SOLIDARITE SIDALe SIDA a été un tsunami émotionnel et un raz-de-marée des solidarités.

Il a modifié profondément la place du malade dans notre système de santé.

La représentation des usagers dans les instances est née de cette épidémie…

Tout le monde voulait exprimer sa solidarité même si au quotidien peu de gens témoignaient de leur tolérance et de leur empathie.

C’est dans ce contexte qu’est né le SIDACTION… Se bouger, faire des actions pour ou contre le SIDA, pour ou contre les malades…

Mais le temps passe, la crise passe par là, l’individualisme aussi, le SIDA ne semble plus faire recette pour créer de la solidarité ni même lever des fonds. Et il n’y a pas que le SIDA, on a appris il y a quelques jours que même le téléthon avait vu ses dons diminuer…

Alors n’attendez pas qu’on se mobilise pour les hépatites ou les maladies du foie. C’est aux malades eux-mêmes de porter la parole plus haut…

Il est pathétique ce ruban rouge dans le coin de la télévision associé à son petit 110…

Le SIDACTION a 23 ans mais pour les malades même si le « vivre avec » s’améliore la stigmatisation est toujours là… Mais elle prend un visage différent, les soignants qui s’étaient mobilisés fortement ne le sont plus. Ainsi, l’admission en maison de retraite d’un patient porteur du VIH est extrêmement difficile, ce qui est inacceptable.
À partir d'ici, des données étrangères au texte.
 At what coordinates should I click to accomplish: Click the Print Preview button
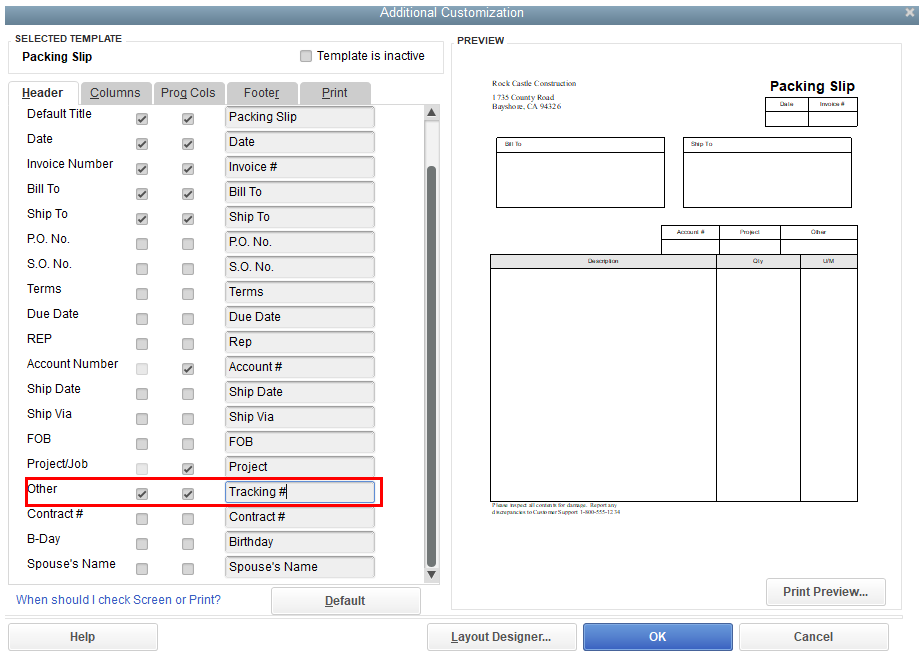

Pour arriver à accueillir des migrants, des handicapés, ou simplement des gens différents, il nous faut aujourd’hui réinventer les solidarités.

L’hépatite C et sa guérison possible, l’hépatite B et ses traitements associés à son vaccin sont une chance pour parler, inventer et être solidaire autrement.

Mais qui est là avec nous pour hurler à l’injustice devant la pénurie de vaccins contre l’hépatite B ? Les malades se sentent trop souvent bien seuls alors, faites une bonne action regardez la télé et si vous culpabilisez faites un don…. A votre bon cœur messieurs- dames en attendant que l’on puisse dire à votre bon foie…

Mais là c’est moi qui suis de mauvaise foi.